在床上又躺了半个多小时之后,徐珺终于完全恢复了清醒。她醒来后的第一件事情就是找到被甩到了角落的手机拨通了小攸的电话:“录下来了吗?”徐珺急切地问道。“嗯,硬盘现在就在我手里。”小攸回答完之后便直接挂掉了电话。徐珺深深地呼吸了一下,用身上衣物的残骸将就着遮挡着自己的要害部位走出了门。门口你的司机拿着一身衣服已经等待多时了:“徐小姐先换了衣服吧。”徐珺面无表情地回答道:“我要回家。”听了徐珺的话司机为难地上下打量了一下她此时的模样::“徐小姐,你现在这样如果被人看到可能不太方便。”“我说了我要回家!”眼见着徐珺的声音歇斯底里了起来,司机也不再坚持,反正到时候被看光的又不是自己。
很快司机便将徐珺送回了家门口。眼看着司机开着车消失在了视线中,徐珺并没有进家门,而是直接在门口打通了警察局的电话。电话一接通,徐珺这一晚上的委屈和屈辱瞬间涌上心头,痛哭着对电话说着:“我要报案,我被强奸了。”在告知了警察自己现在的位置过后,徐珺蹲在了路边放声大哭起来,引得路边经过的车辆频频侧目,看着这个身材完美却一身狼籍的女孩。

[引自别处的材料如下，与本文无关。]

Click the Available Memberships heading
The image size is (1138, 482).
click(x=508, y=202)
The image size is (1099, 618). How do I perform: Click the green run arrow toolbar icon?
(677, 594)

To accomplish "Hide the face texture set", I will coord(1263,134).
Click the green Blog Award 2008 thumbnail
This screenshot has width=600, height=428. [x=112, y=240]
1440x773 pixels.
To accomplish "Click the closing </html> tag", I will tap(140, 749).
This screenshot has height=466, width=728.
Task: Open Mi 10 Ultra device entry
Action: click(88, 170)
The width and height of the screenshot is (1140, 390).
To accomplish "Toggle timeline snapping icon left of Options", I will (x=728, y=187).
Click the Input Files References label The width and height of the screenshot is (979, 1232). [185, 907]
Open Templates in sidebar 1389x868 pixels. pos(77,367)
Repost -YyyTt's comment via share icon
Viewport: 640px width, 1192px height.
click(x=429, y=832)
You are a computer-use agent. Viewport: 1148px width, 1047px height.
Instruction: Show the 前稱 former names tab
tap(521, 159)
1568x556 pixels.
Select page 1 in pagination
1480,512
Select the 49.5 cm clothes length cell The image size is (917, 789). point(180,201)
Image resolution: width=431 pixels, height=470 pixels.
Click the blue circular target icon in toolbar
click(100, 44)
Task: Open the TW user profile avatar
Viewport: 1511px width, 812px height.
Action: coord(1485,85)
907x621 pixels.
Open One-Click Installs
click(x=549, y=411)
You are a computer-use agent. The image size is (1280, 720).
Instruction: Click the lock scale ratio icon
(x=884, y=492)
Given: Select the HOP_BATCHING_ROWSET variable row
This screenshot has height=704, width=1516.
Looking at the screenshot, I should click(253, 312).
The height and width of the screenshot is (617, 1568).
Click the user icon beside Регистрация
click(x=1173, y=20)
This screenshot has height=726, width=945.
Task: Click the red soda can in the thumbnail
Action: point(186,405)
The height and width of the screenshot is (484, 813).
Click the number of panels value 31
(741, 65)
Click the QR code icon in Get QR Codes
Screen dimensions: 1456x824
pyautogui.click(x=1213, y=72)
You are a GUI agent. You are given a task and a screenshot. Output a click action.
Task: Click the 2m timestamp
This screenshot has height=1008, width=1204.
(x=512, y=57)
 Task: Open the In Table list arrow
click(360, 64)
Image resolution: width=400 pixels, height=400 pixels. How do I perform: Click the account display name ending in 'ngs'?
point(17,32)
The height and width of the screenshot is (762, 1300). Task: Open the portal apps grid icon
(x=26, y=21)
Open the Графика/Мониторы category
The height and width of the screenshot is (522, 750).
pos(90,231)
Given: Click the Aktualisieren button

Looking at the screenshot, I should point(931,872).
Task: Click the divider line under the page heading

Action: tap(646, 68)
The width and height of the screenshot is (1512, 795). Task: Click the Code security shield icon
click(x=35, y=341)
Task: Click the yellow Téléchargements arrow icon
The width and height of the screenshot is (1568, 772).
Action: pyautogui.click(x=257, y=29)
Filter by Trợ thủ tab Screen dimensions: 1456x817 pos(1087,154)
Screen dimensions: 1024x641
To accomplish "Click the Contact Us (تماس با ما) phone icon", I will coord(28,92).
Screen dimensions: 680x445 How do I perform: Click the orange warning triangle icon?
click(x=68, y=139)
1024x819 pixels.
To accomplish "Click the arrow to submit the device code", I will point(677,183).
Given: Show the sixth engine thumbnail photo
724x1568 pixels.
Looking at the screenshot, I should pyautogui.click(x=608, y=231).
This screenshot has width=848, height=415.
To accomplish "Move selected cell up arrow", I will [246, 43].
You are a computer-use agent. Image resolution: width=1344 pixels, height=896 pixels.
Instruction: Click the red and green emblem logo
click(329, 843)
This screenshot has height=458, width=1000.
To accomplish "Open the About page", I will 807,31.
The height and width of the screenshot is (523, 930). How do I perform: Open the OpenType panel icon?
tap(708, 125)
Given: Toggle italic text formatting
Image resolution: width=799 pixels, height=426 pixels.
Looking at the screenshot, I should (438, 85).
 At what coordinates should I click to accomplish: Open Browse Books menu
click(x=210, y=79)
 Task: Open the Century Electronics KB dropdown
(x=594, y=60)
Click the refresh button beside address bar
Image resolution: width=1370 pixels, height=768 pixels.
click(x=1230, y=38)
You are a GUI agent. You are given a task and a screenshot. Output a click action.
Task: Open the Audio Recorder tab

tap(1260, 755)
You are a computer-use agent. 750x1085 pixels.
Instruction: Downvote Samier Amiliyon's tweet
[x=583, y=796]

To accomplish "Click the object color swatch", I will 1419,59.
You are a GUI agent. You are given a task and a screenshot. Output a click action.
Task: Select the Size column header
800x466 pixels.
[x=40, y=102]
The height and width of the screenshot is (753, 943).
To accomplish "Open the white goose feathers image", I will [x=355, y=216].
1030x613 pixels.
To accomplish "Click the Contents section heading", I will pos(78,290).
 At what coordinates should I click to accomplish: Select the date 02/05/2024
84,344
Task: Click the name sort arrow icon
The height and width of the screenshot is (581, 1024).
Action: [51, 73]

当警察找上门的时候你刚刚洗完澡换上衣服,没有任何抵抗和争吵,你非常配合地上了警车跟警察一起回警局接受调查。而在你被警察带走后没多久,小攸也是提着一个袋子坐着车驶向了警局。在深圳市公安局内,你坐在审讯室内,对面坐着警察,徐珺则正披着一件警服坐在一旁。按照常理来说受害人和嫌疑人此时是不能见面的,但是由于徐珺的强烈要求和你的同意,现在大家都坐在同一个屋子里,等待着生物监测的结果。
在办案警察的眼中这可能是他们警察生涯以来办过的最轻松也是最诡异的强奸案了:女方的证据保存得极其完整,甚至有些诡异。身上的齿痕和残留的唾液,阴道内留下的大量精液,甚至指甲内还有大量对方的血液样本和皮下组织,加上女方明确表示知道强奸犯是谁,只要好好地等待检测结果就好;另一方面,嫌疑人被找到的时候没有任何抵抗或者拖延就选择了配合调查,在提取精液和血液样本的时候也无比的配合,如果一会DNA的比对成功的话这绝对是市局历史上前无古人估计也后无来者的破案速度。
就在警察就在这么想着的时候,审讯室响起了敲门声。徐珺的眼睛立马亮了起来,自己的噩梦终于就要结束了!门打开,一个实习警员拿着报告走了进来:“队长,检测结果出来了。根据检测报告,在对比了精液,血液,唾液,以及皮下组织样本之后,结果显示嫌疑人与侵犯徐珺小姐的罪犯不是同一个人。”说完将检测报告递了过去。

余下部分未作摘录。